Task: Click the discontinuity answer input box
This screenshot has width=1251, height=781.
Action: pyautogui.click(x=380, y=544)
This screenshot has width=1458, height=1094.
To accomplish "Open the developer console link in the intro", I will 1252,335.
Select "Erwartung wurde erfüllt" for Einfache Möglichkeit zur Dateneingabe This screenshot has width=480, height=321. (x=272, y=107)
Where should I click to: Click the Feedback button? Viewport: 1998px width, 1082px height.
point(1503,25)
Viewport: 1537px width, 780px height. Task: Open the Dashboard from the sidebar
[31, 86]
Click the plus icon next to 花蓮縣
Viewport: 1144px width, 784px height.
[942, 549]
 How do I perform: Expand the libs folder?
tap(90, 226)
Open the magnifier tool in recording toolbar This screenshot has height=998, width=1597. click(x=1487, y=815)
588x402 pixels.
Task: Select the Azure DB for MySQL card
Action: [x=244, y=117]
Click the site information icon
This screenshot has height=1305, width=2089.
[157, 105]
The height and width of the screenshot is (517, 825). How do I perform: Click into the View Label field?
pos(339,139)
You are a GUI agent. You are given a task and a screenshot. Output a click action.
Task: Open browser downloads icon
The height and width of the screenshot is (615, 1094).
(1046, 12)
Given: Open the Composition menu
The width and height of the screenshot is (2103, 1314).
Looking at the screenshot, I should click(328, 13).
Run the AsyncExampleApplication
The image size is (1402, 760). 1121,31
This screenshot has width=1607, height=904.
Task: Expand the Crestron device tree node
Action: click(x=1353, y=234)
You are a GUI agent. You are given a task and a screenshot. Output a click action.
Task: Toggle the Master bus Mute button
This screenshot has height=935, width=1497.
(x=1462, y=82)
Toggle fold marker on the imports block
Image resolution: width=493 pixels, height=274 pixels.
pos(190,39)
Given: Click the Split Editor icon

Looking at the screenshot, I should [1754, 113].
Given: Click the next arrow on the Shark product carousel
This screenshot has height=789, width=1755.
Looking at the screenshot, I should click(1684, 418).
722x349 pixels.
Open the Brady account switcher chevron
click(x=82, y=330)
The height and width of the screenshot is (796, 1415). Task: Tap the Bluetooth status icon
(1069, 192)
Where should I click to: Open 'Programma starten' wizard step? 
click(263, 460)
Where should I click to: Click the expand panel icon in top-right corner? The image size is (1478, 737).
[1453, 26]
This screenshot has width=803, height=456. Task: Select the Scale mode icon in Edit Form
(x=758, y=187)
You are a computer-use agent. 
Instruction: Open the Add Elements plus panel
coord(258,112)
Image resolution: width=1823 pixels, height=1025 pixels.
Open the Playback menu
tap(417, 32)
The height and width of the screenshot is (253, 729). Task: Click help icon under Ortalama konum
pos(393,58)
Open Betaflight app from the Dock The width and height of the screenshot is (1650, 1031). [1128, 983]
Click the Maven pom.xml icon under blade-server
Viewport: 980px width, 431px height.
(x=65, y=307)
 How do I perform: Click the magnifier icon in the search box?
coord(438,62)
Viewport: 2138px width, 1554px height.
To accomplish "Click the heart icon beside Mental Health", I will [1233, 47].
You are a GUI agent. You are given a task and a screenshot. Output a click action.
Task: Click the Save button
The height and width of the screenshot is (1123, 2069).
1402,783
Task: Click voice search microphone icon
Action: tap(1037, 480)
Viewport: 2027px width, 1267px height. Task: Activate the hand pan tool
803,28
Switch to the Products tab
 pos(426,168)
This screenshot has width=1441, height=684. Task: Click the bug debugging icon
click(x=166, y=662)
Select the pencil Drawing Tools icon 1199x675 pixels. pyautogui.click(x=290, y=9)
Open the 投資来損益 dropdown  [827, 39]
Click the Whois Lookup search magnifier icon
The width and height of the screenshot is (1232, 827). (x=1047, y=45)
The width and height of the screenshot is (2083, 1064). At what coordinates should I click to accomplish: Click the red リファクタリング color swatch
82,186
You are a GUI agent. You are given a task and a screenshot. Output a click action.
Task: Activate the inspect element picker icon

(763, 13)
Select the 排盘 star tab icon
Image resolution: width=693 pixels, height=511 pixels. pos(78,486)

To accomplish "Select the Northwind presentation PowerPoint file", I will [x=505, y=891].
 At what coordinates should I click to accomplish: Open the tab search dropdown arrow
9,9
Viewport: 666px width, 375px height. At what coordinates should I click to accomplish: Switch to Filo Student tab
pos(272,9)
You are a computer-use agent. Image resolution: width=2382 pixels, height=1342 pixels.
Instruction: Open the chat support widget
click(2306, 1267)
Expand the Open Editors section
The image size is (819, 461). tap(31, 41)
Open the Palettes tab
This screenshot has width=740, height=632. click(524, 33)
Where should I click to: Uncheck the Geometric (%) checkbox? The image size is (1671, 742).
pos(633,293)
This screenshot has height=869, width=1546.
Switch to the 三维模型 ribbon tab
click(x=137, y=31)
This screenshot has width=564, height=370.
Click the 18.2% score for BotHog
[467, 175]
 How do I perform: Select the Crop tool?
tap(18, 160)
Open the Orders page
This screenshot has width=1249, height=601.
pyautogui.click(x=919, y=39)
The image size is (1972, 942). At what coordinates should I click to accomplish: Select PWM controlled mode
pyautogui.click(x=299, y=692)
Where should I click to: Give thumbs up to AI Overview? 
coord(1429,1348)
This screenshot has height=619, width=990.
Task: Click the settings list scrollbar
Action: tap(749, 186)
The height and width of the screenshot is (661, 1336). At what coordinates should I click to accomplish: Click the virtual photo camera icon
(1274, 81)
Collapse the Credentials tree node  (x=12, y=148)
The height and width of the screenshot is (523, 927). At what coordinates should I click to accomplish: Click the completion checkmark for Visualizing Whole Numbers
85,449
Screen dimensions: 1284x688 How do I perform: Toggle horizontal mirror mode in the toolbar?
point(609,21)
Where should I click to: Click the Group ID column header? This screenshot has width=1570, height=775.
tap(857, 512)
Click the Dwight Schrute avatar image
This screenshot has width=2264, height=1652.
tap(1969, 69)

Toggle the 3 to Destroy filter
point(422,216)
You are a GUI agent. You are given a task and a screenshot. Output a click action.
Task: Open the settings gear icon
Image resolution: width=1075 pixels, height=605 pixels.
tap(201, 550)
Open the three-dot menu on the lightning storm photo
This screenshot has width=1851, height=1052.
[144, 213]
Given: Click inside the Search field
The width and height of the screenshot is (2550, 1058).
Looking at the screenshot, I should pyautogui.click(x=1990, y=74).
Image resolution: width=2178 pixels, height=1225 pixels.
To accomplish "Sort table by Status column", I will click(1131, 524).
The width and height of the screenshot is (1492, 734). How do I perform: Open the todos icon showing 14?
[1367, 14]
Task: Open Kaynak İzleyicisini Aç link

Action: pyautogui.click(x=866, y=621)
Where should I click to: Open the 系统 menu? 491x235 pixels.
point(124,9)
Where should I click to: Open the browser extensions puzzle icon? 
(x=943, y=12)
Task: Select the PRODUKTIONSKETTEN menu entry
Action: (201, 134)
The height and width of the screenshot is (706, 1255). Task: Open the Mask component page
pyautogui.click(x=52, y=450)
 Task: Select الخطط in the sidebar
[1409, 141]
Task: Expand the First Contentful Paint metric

* * *

> **Work required**
From the listing above, collect each line in which the string "will" appears.

> **Solution to this task**
To accomplish "Open the developer console link in the intro", I will 1252,335.
To accomplish "Click the heart icon beside Mental Health", I will [1233, 47].
To accomplish "Select the Northwind presentation PowerPoint file", I will [x=505, y=891].
To accomplish "Sort table by Status column", I will click(1131, 524).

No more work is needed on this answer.